**Information given**.

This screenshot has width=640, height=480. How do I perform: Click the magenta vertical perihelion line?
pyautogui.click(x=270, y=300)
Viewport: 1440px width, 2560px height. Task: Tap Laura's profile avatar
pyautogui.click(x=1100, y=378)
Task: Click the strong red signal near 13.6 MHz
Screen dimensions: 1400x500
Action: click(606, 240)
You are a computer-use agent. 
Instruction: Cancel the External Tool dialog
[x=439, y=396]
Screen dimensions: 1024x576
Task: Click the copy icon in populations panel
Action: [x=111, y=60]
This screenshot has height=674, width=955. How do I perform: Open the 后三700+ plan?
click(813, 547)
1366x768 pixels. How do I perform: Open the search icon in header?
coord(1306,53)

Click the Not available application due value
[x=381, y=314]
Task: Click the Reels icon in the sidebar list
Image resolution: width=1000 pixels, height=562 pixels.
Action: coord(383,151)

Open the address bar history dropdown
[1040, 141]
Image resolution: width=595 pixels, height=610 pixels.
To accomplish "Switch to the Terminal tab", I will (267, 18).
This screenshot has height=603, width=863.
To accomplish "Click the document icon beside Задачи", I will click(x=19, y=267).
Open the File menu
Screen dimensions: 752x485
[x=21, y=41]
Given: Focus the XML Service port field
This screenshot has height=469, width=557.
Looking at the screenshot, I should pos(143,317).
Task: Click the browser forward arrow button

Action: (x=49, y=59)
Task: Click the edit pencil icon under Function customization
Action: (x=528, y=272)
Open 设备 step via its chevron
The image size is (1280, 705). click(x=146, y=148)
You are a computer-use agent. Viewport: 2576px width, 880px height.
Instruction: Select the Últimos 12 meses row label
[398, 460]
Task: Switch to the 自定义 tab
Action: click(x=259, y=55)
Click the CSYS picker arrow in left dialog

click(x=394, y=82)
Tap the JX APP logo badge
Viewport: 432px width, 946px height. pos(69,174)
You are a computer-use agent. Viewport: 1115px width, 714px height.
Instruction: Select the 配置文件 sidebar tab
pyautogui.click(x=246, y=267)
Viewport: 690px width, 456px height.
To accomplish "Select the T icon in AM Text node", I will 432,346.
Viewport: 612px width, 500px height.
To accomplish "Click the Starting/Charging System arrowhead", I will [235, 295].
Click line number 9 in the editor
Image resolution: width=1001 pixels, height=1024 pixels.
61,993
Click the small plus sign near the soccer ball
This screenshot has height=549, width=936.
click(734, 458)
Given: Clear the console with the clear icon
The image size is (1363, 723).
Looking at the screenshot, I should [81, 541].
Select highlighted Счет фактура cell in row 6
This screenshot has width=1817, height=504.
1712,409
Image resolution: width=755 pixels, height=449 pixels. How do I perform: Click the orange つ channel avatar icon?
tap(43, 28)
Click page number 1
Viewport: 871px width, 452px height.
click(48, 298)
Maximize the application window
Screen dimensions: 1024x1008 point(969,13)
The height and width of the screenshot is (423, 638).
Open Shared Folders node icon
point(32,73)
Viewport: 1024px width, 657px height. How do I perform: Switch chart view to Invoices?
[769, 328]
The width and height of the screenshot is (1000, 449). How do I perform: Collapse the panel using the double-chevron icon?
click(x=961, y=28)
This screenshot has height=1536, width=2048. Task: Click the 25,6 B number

**Exercise details**. Find "number" in the preceding records. Copy each line that holds it.

**Written solution**.
Click line number 9 in the editor
Click page number 1
This screenshot has height=1536, width=2048. Task: Click the 25,6 B number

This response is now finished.